И раньше Кымсэги хлебом не корми, дай только сказать что-то глупое, дать свой шутливый комментарий на любую ситуацию, поэтому его часть штаба и недолюбливала, его несерьёзность в сочетании с внешним видом наталкивала более взрослых хорьков-офицеров сказать ему.
«Повзрослейте, адъютант.»
И однажды Кымсэги повзрослел. И теперь, стоило сказать ему, что главком старый дурак, как он качал головой и повторял за другом. И больше ничего не говорил. Теперь его рот оставался чуть открытым только чтобы даже притуплённым зубам держать сигарету.
Теперь Кымсэги нужен кто-то, кто говорил бы, пока он думает. И кто-то, чтобы не оставаться в одиночестве. Джульдарами всегда говорит Кымсэги, что готов выступить мишенью. Кымсэги всегда говорит Джульдарами, что он слишком бездумно тратит себя на других.
– Ты просто чувствуешь себя должным. Почему ты заставляешь себя быть добрым с теми, кто помог тебе, будто ты теперь в каком-то вечном рабстве? – Кымсэги затягивается, и пускает дым между зубов, пока говорит, – я прикрыл тебя перед кэпом, не чтобы ты за мной бегал в поисках работёнки.
Джульдарами не должный, Джульдарами добрый по своей натуре. Он делает это не чтобы закрыть своё внутреннее ощущение ненадобности, иначе это было бы также эгоистично, как если бы он спросил денег. Просто валюта – поощрение его внутреннего устоя, что он может быть достаточен, только если полезен.
– Это система, Кымсэги. Помоги другому, и кто-то поможет тебе в ответ.
Полковник пропускает вдох, закашливается, и адъютант сбрасывает тлеющий окурок опять в клумбы. Кажется, что он делает это специально.
– Значит, ты живёшь, полагаясь, что кто-то придёт и спасёт тебя, если тебе понадобится помощь, только потому что ты был добр к кому-то однажды.

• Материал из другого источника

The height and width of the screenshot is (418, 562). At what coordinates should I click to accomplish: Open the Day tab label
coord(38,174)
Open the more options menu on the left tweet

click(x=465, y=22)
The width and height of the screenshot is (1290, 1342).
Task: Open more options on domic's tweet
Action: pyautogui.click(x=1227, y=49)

– Это не так. Я делаю это бескорыстно.
Даже если так, что плохого в том, чтобы рассчитывать на спасение, когда ты в этом нуждаешься? Нельзя замыкаться в себе, изолироваться от мира и от друзей, особенно когда они у тебя есть. Особенно когда ты возвращаешься в тёплые объятия своей солнечной родины, взраставшей в тебе это взаимосострадание, родины, где все, кто тебя окружают, живут с той же мыслью, и ты знаешь, что ты можешь помочь им и они помогут тебе.
Поэтому же он всегда помогает Кымсэги, и Кымсэги всегда помогает ему.
– Ага, – внезапно веселеет товарищ, – это почти значит, что если я ударю тебя по правой щеке, ты подставишь мне левую.
– Ты не ударишь.
Адъютант хмыкает. Даже несмотря на то, что тот постоянно говорит полковнику, что он мыслит очень наивно, не в плохом, конечно, ключе, Кымсэги никогда не говорит плохо о нём, наивно, без всех лишних этих заковыристых подозрений и страхов, приводящих итого лишь к тому, что ты начинаешься сомневаться во всём и всех, кто выложил фундамет взглядов и ценностей. Кымсэги также говорит, что прожить плохой день с Джульдарами рядом проще. Потому что Кымсэги пустой, хочет заполнить себя чьим-то ещё присутствием, только чтобы не сломаться под собственным давлением. Что бы это не значило.
Кымсэги не должен ударить. Кымсэги не ударит.
—
– Адъютант, не кури. Сколько раз я тебе говорил, пахнешь ужасно, весь китель провонял, – ворчит Главнокомандующий, переворачивается набок, поправляет сползшее по плечу пальто.
Кымсэги вживает ширинкой, пока зажимает в зубах сигарету, прячет ту в карман штанины, всё равно он закурит как только выйдет во двор. Верховный ругается, ещё чем-то недольный. Подумать только, его помощничек заявляется на его виллу в рабочем нестираном кителе, пропитавшемся сигаретной отдушкой, а потом хочет закурить в его спальне, пока сам командир пахнет сладкими цветочными духами и одет в один только шёлковый халат под его пальто. Кымсэги молчит, просто он никогда не видел, чтобы на казнь приходили во всём нарядном. Вечер, проведённый в руках у Главнокомандующего, просто ещё один вечер для причинения вреда самому себе. И дело не столько в его натуре.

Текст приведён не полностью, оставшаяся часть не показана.